WORK REQUEST >> The expected answer comprises all lines from the entries that contain the string "computer".

Saved data entries >>
=== Section Start ===
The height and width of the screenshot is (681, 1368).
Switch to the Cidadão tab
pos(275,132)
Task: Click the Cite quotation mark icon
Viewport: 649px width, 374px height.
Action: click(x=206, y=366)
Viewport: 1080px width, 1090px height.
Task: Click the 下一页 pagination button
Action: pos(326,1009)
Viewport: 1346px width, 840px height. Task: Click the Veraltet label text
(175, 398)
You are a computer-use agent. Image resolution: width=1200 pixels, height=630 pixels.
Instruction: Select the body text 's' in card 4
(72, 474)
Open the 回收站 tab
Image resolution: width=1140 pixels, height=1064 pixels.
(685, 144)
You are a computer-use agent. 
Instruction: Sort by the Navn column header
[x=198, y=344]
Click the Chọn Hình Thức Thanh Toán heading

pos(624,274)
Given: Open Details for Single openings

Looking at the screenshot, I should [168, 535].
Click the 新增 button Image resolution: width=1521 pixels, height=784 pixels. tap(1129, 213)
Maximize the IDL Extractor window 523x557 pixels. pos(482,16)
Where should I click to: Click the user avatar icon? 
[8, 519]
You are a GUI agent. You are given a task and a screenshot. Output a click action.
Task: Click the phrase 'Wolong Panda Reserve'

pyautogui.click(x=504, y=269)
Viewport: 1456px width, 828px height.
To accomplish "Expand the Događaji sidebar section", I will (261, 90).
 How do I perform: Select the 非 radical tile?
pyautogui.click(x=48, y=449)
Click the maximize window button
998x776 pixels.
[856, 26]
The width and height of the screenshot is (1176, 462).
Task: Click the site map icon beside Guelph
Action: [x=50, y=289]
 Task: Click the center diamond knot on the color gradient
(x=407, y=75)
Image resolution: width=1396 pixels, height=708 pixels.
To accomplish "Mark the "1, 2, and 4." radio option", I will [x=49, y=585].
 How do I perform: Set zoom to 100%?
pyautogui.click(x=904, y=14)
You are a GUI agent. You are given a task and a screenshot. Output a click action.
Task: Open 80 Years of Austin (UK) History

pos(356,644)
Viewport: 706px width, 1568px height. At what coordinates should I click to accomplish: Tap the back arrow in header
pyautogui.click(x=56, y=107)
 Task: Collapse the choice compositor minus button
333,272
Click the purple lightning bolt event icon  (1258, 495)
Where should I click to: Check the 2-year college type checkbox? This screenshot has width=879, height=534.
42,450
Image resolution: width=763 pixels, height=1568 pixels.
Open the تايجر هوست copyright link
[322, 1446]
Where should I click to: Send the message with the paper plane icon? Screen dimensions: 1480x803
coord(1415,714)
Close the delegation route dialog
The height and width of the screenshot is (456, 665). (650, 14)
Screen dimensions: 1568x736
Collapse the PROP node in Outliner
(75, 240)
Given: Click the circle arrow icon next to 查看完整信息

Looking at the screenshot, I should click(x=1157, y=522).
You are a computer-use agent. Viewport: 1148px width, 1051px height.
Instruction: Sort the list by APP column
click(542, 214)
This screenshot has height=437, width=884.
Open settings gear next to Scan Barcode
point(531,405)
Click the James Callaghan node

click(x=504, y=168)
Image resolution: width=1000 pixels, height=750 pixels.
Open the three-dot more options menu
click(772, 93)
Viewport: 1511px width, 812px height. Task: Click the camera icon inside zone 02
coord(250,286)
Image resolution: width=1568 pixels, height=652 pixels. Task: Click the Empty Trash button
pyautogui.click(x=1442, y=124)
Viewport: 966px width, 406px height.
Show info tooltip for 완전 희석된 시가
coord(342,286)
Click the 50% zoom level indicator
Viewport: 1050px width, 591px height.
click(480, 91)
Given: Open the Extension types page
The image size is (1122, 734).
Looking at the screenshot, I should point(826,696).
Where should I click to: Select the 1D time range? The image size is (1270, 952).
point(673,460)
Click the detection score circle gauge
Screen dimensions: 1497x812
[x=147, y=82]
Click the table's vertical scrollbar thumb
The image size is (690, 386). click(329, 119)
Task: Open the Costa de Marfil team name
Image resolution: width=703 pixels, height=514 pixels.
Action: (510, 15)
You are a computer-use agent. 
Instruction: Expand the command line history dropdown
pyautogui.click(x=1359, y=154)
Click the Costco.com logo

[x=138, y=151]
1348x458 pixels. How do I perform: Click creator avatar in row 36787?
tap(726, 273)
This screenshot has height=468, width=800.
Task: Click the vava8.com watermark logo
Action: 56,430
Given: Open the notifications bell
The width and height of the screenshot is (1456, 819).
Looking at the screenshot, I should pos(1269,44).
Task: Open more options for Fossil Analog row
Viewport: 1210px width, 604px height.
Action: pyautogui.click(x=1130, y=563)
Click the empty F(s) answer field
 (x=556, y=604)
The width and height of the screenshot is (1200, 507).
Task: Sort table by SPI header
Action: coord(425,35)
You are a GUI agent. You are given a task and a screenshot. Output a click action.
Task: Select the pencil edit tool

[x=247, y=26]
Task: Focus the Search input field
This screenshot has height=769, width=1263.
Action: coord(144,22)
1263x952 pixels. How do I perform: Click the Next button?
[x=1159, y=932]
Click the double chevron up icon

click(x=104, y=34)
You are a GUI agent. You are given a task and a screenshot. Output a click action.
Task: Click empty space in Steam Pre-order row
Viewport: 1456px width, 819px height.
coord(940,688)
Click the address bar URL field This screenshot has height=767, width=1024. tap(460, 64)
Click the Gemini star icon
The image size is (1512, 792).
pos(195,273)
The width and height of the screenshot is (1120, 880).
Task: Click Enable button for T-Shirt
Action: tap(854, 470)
=== Section End ===
ANSWER TO THE EXERCISE >>
You are a computer-use agent. Image resolution: width=1200 pixels, height=630 pixels.
You are a computer-use agent. 
You are a computer-use agent. Viewport: 1148px width, 1051px height.
You are a computer-use agent. 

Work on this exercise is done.